My question is, how long before such a thing could be done? And are there marketable purposes for such a thing? There would have to be some kind of highly portable controlling mechanism for the associated computer. I don’t see that as a problem–devices the size of a cell phone could do it, or, if we want to go way sci-fi with this, some sort of “implant” could get the job done. 
Anyway, I’m mostly just curious about the tech level question. The “is it useful and marketable” question is also interesting but not as central to my intention in posting here.
-FrL-
And just what is going to image the monitor onto the retina? after all, you’ve got your monitor stuck on the lens that’s doing the imaging.
You can’t get real imaging (the kind that projects an image onto a surface) if the object is closer than one focal length to the lens. Since the contact is sitting right on the cornea, obviously that won’t work. In fact, if the lens is on the cornea, it doesn’t even see that lens, since it’s within the “lens” itself (most of the focusing power of the eye is at the cornea-air interface, not the crystalline lens – that’s used for fine correction and accommodation). It’s conceivable to build a flattened lens, optical path, and monitor into a compact device, I suppose, (they are already making astoundingly compact camera devices) but it would be monstrously complex and I’d worry about it being too bulky to use as a “contact lens”. It would be grotesquely expensive – not by any means disposable – and I suspect it wouldn’t be worth the effort.

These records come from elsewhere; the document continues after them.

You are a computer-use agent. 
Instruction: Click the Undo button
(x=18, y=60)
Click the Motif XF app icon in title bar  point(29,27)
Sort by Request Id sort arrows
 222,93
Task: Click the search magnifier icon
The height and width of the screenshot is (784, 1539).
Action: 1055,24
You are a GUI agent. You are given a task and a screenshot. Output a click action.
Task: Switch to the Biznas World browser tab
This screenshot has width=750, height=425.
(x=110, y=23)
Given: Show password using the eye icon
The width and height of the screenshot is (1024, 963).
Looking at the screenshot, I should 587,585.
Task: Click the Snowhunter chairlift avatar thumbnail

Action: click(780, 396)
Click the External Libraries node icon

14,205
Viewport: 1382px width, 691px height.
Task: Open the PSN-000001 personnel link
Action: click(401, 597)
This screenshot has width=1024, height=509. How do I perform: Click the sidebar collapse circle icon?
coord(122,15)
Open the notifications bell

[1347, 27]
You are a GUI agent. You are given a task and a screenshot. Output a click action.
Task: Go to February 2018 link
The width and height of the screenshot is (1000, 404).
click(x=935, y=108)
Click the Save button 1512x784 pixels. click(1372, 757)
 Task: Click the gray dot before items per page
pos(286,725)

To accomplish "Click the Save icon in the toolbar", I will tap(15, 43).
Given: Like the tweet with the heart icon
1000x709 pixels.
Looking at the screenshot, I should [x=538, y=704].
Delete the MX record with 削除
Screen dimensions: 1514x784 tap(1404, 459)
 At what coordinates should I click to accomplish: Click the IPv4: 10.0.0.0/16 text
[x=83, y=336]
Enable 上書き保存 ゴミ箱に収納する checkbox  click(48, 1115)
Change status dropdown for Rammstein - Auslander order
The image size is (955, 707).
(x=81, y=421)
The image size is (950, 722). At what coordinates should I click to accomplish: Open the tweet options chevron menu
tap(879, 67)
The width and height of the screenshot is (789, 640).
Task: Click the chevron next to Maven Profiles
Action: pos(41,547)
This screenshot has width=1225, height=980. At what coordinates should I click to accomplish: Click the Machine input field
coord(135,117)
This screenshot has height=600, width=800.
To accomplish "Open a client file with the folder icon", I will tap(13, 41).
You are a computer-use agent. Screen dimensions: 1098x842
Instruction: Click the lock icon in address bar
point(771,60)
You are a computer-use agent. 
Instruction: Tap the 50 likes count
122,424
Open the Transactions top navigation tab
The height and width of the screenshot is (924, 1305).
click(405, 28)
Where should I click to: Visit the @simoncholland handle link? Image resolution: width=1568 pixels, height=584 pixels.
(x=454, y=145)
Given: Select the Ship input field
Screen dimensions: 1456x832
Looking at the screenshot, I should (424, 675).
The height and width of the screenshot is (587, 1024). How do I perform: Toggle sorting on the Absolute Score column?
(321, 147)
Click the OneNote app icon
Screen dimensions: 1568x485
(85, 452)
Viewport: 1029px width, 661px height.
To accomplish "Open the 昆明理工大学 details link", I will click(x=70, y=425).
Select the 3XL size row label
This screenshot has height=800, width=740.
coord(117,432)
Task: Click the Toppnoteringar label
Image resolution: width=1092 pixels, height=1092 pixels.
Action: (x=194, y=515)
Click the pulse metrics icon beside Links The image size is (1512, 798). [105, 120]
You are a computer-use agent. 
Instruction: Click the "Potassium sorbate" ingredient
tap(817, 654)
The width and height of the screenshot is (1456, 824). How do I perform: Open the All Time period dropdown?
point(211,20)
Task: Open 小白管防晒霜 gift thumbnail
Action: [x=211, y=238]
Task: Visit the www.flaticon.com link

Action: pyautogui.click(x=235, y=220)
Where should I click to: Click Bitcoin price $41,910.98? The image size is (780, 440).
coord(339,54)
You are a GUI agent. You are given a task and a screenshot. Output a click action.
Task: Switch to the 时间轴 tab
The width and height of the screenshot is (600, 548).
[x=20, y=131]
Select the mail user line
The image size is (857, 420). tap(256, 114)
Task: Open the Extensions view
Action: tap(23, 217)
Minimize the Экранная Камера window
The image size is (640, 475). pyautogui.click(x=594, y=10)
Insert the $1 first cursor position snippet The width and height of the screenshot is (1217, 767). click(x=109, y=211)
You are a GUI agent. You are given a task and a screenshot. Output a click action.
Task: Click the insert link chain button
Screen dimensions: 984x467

I don’t know anything about optics, so it’s difficult for me to understand why you can’t have an image in focus with its source on the lens thats doing most of your focusing for you.
Couldn’t the lens compute exactly how the light of the image its producing should look in order to appear “in focus” to the person using the lens? The reason this sounds plausible to me is the following. There is light emanating from the back surface of the contact lens I’m wearing right now–namely, the light that passed through it from the front and was refracted by the lens. That light, when it reaches my retina, produces an image which appears “in focus” to me. If this is the case, then couldn’t a future sci-fi type contact lens do more than simply refract light, but also add and subtract light, in order to produce the appearance of an image, and have that image, too, appear to be “in focus?”
Alternatively, could you not even just have the lens simply project the appropriate light via lasers to the retina? That’s not what I had in mind in the OP, but would such an approach overcome the problems you were alluding to? (I don’t know because I didn’t quite grasp the problem.) Can there be such lasers whcih would not necessarily damage the eye?